**** RECORDS SHOWN ****
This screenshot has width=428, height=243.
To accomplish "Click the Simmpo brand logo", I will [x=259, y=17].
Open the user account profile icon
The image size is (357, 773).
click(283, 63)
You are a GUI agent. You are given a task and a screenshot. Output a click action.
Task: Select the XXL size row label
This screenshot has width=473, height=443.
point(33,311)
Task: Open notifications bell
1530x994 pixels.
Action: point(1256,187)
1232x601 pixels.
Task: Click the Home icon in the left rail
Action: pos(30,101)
****
**** RECORDS SHOWN ****
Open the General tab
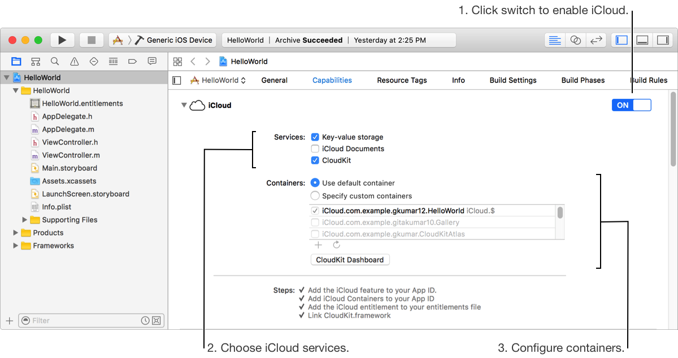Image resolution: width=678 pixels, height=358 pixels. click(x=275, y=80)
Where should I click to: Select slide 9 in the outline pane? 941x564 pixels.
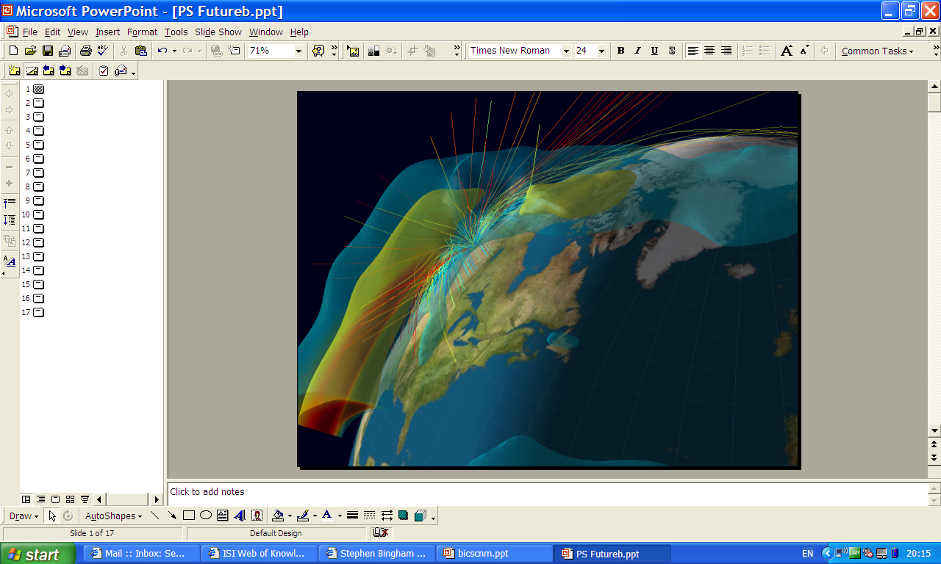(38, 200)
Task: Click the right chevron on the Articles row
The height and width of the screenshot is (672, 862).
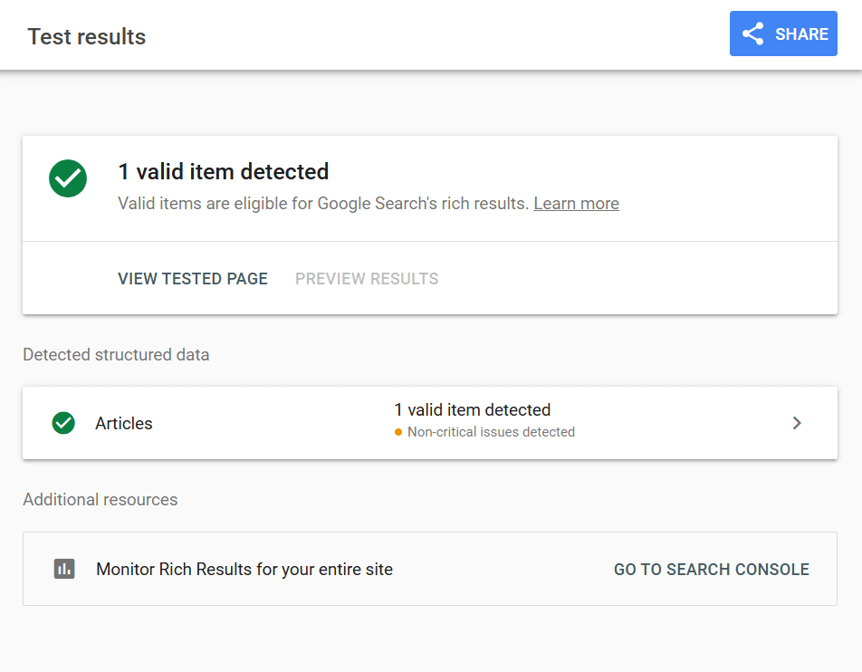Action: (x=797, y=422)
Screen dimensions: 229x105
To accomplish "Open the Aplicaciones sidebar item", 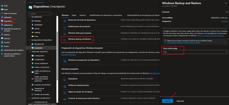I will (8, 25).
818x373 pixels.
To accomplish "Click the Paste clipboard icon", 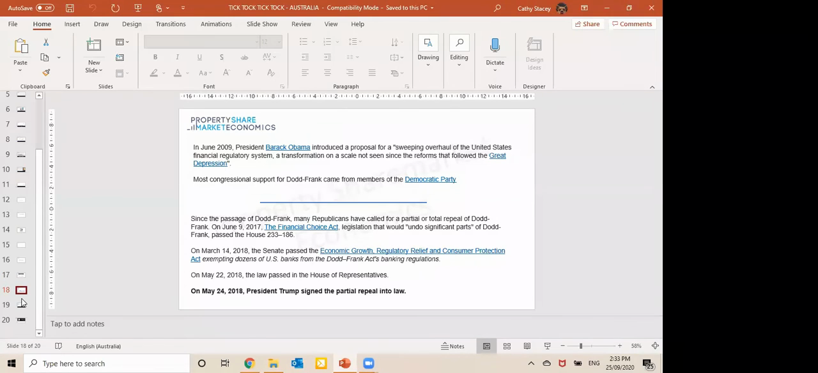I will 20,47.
****
From the records above, print only the lines between the one holding "This screenshot has width=428, height=243." and the one holding "Task: Open notifications bell", inclusive, exactly as they stand.

This screenshot has width=428, height=243.
To accomplish "Click the Simmpo brand logo", I will [x=259, y=17].
Open the user account profile icon
The image size is (357, 773).
click(283, 63)
You are a GUI agent. You are given a task and a screenshot. Output a click action.
Task: Select the XXL size row label
This screenshot has width=473, height=443.
point(33,311)
Task: Open notifications bell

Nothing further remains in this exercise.